Started by Kate — 1 year ago — 160 views
Something I keep overlooking ? water and sewer utilities in Albuquerque charge demand-based fees too. Albuquerque Bernalillo County Water Utility Authority bills a capacity charge based on meter size. A 4-inch meter has a monthly capacity charge of $486 compared to $162 for a 2-inch meter. My client has a 4-inch meter installed during construction 20 years ago but actual peak flow hasnt required more than a 2-inch meter in over a decade. The oversized meter is costing $3,888 per year in unnecessary capacity charges.
George ? water meter downsizing is one of the most reliable audit findings because water capacity charges are based solely on meter size. Nobody ever revisits the meter size after initial installation. I found a strip mall in San Antonio on a 6-inch meter that only needed a 3-inch. SAWS capacity charge dropped from $720 to $195 per month. Annual savings of $6,300 from a meter swap that cost $1,200.
Michelle ? exactly. The water meter was sized for a development that never fully built out. The actual flow demand is a fraction of the meter capacity. This is free money for any auditor who checks water bills.

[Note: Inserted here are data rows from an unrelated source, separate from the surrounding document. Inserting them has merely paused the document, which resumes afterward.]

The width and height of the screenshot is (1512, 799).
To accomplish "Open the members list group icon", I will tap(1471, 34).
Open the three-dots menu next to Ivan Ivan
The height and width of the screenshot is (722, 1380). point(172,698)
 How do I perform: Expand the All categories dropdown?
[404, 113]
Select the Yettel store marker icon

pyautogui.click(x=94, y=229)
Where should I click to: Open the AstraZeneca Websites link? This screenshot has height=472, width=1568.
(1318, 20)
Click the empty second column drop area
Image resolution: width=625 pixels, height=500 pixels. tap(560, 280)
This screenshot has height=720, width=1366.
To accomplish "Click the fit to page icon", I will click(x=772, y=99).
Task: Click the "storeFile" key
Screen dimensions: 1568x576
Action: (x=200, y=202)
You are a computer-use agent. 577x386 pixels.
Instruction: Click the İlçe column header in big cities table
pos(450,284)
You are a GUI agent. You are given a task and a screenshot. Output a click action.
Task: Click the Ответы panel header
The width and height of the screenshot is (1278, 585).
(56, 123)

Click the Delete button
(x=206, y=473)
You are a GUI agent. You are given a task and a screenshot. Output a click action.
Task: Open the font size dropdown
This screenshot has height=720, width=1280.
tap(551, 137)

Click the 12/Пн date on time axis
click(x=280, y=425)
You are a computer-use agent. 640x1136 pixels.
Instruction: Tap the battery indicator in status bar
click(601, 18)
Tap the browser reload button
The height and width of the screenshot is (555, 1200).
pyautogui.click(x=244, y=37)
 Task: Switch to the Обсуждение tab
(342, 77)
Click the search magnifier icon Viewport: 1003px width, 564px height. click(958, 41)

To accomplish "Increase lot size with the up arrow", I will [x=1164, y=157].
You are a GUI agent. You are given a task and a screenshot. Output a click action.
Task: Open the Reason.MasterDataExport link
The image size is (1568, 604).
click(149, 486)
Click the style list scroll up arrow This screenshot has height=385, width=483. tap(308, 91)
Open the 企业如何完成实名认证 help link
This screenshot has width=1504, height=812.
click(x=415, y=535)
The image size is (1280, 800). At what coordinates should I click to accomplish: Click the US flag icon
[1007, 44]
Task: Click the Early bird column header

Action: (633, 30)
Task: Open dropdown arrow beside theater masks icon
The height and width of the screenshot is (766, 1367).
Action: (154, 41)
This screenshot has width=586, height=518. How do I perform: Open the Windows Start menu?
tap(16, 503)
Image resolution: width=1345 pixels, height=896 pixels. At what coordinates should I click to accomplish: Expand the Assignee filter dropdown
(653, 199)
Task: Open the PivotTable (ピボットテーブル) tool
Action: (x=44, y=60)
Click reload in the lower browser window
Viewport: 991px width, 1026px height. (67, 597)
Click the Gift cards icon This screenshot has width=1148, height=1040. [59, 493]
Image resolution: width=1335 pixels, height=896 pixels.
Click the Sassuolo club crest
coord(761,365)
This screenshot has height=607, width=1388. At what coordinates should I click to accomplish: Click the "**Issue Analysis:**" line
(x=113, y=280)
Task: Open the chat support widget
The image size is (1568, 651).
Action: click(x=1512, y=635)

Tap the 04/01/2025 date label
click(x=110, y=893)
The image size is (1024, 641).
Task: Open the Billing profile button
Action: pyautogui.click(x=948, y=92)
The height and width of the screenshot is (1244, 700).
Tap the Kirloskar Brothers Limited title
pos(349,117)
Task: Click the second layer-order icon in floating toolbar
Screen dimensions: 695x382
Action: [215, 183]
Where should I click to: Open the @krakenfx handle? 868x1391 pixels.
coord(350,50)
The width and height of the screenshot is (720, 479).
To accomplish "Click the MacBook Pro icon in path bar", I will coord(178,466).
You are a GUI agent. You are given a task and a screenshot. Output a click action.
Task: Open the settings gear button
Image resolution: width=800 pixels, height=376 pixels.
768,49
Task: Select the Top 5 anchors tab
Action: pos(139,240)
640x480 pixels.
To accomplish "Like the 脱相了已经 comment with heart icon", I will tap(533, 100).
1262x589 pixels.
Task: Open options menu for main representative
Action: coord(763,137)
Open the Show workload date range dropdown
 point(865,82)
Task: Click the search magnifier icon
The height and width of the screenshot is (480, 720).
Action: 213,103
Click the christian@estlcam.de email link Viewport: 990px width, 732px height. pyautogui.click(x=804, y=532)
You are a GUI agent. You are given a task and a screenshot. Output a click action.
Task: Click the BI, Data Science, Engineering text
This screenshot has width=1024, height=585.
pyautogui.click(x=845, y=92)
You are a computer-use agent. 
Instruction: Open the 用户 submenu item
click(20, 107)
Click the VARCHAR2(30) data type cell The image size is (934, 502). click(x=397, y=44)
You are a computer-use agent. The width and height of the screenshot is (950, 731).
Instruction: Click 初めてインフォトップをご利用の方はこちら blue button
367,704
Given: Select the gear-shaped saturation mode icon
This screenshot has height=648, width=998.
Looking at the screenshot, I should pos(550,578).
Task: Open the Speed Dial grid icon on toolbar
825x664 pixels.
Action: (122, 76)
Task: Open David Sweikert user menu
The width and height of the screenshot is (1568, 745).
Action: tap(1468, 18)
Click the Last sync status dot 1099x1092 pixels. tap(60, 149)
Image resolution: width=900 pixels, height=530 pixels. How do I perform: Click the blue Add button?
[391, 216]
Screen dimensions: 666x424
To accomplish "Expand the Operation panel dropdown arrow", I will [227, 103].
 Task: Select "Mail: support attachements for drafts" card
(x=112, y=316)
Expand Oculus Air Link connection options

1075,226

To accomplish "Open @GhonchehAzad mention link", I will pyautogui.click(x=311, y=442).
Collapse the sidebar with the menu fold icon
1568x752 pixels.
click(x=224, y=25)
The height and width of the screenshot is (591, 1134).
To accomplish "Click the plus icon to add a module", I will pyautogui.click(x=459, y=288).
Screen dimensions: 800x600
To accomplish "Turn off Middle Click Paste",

In Tallahassee, the city water utility charges a base facility charge plus a demand surcharge for peak-month usage. The demand surcharge uses a 3-month rolling average of the highest consumption months. Its functionally a water demand ratchet. Most clients dont realize their water bill has a demand component because its not labeled as demand ? its called excess capacity surcharge.
Oklahoma City water has a similar structure. And sewer charges are usually based on water consumption with a demand multiplier during high-usage months. A restaurant that uses more water in summer (patio season, ice machines running harder) pays elevated sewer charges for months afterward based on the summer peak. Reducing peak water usage reduces both water demand charges AND sewer demand charges.
Charles ? sewer demand charges based on water consumption peaks? I never considered that connection. A client with high seasonal water usage is getting hit on both water and sewer demand simultaneously. This compounds the savings opportunity from water conservation measures.
Added water and sewer demand analysis to my standard audit protocol. First three clients I checked: two had oversized water meters ($4,200 and $2,800 annual savings from downsizing) and one had a sewer demand surcharge based on irrigation water that should have been excluded ($3,600 annual credit). Total $10,600 in water/sewer demand findings that I would have missed if I only audited electric bills.